The reasons for refinancing
The first thing a homeowner should figure out is what their goal is for the potential refinance. People must be aware that refinancing only reorganizes debt. Sure it is normally at a lower interest rate, but there are other variables that change to accommodate that change. Variables can chip away at savings. Reducing monthly payments is the typical reason behind refinancing, and debt consolidation is the second. According to Holden Lewis, economist for Bankrate.com, Consumers need to talk to a professional to do the numbers and find out if the goal really is worth it. Getting rid of debt is a great thing, but if the rate cuts down on income drastically, it may not be the best option.
When you should refinance
After honing on the reason a consumer wants to refinance, the next thing to decide on is when.

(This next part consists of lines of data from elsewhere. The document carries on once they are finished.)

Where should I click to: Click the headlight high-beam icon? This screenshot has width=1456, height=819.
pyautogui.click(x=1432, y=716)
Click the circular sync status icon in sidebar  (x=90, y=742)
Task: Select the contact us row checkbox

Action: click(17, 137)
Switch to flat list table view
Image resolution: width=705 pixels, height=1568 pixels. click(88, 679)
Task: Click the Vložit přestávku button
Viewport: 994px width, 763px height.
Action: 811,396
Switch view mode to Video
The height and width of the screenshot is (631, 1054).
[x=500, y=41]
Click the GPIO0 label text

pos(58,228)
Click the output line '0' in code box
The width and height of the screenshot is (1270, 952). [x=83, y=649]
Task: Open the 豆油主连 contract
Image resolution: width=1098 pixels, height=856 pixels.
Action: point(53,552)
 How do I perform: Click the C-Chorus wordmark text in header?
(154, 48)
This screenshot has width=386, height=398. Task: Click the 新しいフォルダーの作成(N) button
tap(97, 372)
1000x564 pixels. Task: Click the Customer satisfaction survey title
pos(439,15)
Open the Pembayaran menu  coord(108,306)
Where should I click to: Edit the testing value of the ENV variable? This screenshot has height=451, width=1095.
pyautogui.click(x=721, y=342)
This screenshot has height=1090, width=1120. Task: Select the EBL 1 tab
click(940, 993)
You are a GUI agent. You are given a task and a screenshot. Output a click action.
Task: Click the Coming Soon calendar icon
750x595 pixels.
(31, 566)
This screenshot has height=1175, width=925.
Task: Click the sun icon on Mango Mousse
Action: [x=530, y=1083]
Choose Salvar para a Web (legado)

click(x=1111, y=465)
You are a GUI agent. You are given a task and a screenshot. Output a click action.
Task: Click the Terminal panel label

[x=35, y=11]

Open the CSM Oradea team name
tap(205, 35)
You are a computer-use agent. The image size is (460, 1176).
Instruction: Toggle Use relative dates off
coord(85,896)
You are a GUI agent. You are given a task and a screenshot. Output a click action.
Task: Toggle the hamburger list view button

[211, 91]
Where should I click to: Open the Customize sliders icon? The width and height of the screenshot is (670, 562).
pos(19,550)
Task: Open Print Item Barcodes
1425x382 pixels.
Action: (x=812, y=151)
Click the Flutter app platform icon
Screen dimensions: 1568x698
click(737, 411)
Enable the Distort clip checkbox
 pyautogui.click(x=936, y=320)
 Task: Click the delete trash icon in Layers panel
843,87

The Bankrate 2008 Closing Cost Survey indicated the national average on closing costs for a $ 200,000 loan was $ 3,118. That is in addition to taxes, insurance and prepaid items like interest and association dues. Consumers need to remember that getting a lower interest rate extends the length of the loan and, in turn, can cost more in interest. For example, replacing a mortgage that has 20 years remaining with a 30-year mortgage results in a higher interest expense over the entire lifespan of the loan and may mean a much larger interest payment overall. There are two calculations to follow when trying to find fast cash from refinancing:
- One calculation where the new loan has the same term as the old loan
- One calculation where the new loan is the length of the planned refinance
From there, consumers can compare the interest savings to see if refinancing reaches their financial goals.
When you shouldn’t refinance
There are specific instances when a refinance will not help. For example, if a homeowner doesnt plan on staying in a home for very long, its most likely a better idea to stay in the current mortgage. Taking the savings that people must accumulate to cover closing costs, the stay in the property could be longer than anticipated. People with underwater mortgages should probably stay with the current mortgage. Its highly unlikely a homeowner in an underwater position will find a lender.
Another reason to not refinance is hefty prepayment penalties. The penalty payment creates another expense for homeowners to factor into the overall cost of the refinance. Homeowners might be better off waiting until the initial two or three years of the active pre-payment penalty has passed. Most likely consumers will have a better chance of refinancing further down the road.
The benefits of refinancing
Despite the tricky calculations regarding refinancing, it still can benefit many homeowners if done in the right way and at the right time. Refinancing can help consumers find fast cash if they are smart about making the decision. A good financial planner or online banking tool can help steer consumers in the right direction when facing the prospect of refinancing or not.